One O/C, in particular, seemed to believe himself supernaturally awesome. He was just another captain like me who served as the operations officer for his unit on the other side of the world. His regular job, training, and experience mirrored my own, with the exception that he was privy to the god net for the duration of this exercise.

The god net was a system of secure radios that connected all the O/Cs with the exercise evaluators. The radio itself was a small Motorola that affixed to an O/Cs tactical vest with a handheld microphone on a curly cord. Transmissions were effected by placing one’s lips against the microphone and whispering so as to avoid passing any information of value on to bystanders.

Via the god net, the O/Cs always had foreknowledge of pending attacks, logistics shortfalls, and the general mayhem that the OPFOR (Opposing Forces) sadistically visited upon evaluated tactical units. An O/C was never surprised and always stayed a step or two ahead of those in the hot seat.

Being a soldier is all about camaraderie, mutual trust, and fellowship, and then there was this O/C guy… (Photo: U.S. Army)

A wise and compassionate O/C tried to stay out of the way and be helpful whenever possible. By contrast, ours interrupted during an attack to offer helpful quotes from doctrinal manuals and point out the way they did it back where he came from. He also went to the rear areas for a shower and a bed with sheets every night. After three weeks of filth and misery, everybody hated this guy.

Tim was a towering blonde, Nordic-looking fellow from Minnesota. When we were deployed, he would shovel snow for the wives of other guys in my unit to keep the post snow-shoveling Nazis from leaving them nastygrams. Tim was a genuinely great guy. Three weeks in the field without a shower, however, and he smelled ripe unto spoilage.

One reaches a certain stasis after a couple of weeks of chronic filth. There is so much dirt on your body that old dirt has to fall off to make room for new dirt. A soldier can remain in this condition essentially indefinitely. So long as his mates are in a similar state, all are blissfully unaware of their wretched nature. Introduce someone else who is freshly clean, however, and the contrast can be surprisingly stark.

When I think back to my time in the combat arms, I remember
being tired a lot. (Photo: U.S. Army by SPC Tracy McKithern)

Our O/C had just made his morning appearance, pink and refreshed after a blissful repose in the palatial opulence of the post bachelor’s officer quarters. Stripping off his tactical vest/radio and arranging it in a folding chair inside our command post, he announced to anyone who cared that he was retiring momentarily to the porta-john. He had apparently missed his opportunity to use the porcelain and running water back at the Q’s.

As soon as he left the tent, we all rolled our collective eyes in disgust and returned to our tasks. Tim, however, strolled over to our O/C’s gear and unzipped his flight suit.
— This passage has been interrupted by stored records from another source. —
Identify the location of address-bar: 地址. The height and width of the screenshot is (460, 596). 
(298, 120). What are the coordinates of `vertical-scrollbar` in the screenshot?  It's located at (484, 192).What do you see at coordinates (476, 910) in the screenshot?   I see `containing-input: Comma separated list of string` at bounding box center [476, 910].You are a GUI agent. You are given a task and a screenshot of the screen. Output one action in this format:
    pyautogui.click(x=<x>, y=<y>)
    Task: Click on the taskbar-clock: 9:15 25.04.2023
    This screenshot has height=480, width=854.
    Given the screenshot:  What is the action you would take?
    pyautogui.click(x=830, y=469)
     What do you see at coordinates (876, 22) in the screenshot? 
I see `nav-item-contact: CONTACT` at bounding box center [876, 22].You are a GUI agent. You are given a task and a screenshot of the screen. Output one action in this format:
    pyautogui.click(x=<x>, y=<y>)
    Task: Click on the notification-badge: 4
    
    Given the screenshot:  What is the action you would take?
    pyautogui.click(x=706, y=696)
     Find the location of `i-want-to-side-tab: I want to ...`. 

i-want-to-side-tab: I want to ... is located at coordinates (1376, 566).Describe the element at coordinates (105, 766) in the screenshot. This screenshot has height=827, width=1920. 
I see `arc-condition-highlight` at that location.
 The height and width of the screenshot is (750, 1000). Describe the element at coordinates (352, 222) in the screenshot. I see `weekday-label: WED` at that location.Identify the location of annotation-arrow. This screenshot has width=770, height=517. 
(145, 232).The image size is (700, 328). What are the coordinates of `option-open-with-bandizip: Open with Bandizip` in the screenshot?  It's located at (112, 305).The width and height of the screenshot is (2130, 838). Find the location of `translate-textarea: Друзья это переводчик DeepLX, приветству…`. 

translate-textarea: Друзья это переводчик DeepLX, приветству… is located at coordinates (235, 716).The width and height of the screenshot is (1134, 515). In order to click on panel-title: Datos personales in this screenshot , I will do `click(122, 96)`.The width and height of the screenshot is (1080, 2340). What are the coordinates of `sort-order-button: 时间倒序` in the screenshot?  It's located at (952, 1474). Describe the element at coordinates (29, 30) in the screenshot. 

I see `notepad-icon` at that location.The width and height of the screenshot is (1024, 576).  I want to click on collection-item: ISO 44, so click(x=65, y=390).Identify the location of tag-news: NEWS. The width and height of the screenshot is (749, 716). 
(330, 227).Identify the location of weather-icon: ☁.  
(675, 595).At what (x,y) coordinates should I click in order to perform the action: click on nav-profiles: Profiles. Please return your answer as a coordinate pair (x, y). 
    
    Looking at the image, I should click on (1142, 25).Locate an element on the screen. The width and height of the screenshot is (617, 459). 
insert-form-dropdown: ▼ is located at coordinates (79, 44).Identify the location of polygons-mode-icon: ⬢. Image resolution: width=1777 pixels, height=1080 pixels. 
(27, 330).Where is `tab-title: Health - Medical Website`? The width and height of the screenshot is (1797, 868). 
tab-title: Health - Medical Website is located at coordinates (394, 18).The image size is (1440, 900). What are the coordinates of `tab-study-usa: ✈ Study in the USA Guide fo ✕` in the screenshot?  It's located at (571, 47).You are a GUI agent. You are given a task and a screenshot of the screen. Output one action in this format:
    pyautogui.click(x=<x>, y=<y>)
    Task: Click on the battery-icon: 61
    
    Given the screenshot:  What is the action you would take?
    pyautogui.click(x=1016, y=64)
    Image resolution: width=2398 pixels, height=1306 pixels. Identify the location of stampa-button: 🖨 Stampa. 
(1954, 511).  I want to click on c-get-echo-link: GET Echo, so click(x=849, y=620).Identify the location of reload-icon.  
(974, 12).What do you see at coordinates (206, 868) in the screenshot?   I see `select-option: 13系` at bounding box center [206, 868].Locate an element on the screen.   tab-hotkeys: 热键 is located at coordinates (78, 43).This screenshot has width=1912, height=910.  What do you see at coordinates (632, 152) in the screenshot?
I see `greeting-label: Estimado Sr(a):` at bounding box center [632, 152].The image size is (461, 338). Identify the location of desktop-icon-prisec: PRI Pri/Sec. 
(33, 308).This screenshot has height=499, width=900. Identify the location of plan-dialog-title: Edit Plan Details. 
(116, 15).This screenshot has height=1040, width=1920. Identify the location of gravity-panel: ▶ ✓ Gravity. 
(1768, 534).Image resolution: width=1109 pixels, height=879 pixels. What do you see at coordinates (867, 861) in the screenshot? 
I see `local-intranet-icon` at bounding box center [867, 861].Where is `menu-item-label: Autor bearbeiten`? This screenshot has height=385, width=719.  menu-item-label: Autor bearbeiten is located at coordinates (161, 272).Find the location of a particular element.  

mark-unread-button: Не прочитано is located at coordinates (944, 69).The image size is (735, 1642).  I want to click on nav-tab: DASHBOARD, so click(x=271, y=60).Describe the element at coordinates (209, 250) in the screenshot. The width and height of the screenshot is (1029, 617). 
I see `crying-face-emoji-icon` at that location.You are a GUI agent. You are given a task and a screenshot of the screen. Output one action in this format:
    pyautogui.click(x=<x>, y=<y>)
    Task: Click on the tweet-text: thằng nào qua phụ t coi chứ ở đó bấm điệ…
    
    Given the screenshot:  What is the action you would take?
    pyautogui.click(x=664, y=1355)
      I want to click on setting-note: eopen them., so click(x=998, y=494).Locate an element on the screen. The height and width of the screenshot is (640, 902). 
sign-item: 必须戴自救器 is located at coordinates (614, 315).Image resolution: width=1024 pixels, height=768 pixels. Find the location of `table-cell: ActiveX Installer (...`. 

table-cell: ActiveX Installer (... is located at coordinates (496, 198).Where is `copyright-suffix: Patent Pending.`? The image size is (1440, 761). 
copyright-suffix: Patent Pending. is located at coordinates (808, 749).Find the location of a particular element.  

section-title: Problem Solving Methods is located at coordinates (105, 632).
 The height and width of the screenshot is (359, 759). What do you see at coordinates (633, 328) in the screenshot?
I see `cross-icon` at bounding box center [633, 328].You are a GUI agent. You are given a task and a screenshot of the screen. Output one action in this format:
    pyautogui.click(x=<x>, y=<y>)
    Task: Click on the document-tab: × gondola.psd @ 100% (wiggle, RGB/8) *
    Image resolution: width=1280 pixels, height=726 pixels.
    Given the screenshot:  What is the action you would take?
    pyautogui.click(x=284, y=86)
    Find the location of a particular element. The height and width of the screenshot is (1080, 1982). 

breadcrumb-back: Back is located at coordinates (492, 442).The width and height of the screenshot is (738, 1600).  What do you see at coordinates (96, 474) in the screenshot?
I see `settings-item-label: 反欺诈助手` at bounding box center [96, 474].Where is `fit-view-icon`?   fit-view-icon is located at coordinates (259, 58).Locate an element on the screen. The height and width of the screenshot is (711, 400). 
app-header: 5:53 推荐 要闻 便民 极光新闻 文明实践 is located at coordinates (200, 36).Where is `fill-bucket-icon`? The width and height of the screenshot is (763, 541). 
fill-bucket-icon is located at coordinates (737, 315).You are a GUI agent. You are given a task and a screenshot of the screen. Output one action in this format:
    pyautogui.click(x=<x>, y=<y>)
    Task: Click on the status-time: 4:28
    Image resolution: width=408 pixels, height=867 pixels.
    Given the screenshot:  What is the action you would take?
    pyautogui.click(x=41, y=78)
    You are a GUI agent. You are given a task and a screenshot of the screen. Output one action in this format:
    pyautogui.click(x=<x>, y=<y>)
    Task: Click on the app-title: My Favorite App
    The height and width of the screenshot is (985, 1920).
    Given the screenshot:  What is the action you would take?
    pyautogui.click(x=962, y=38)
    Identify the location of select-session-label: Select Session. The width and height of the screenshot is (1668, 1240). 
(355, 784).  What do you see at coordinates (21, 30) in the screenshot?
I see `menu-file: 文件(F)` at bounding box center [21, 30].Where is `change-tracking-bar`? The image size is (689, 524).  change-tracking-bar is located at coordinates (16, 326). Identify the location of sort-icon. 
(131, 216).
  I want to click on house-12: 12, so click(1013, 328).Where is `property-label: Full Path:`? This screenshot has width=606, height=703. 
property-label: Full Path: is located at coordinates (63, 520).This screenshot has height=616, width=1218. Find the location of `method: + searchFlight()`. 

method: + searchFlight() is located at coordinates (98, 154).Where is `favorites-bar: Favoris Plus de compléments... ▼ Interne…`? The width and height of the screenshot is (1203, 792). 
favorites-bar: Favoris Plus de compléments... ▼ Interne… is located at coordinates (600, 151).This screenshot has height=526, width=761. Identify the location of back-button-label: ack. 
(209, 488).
Taking the microphone from the O/C’s god radio, Tim thrust it deep into his underwear, rubbing it vigorously around his chronically unwashed filthy crotch before carefully replacing it on the chair.

The laughter had diminished somewhat when the O/C returned from his sabbatical and donned his gear. For the rest of the exercise, every time our weasel of an O/C snickered into his radio about how we were not doing things the way they did back where he came from, all I could think of was how that radio microphone had been so intimate with Tim’s nasty crotch. The message indeed enjoys universal applications. One should ever strive to be nice to people because you can’t always keep an eye on your radio.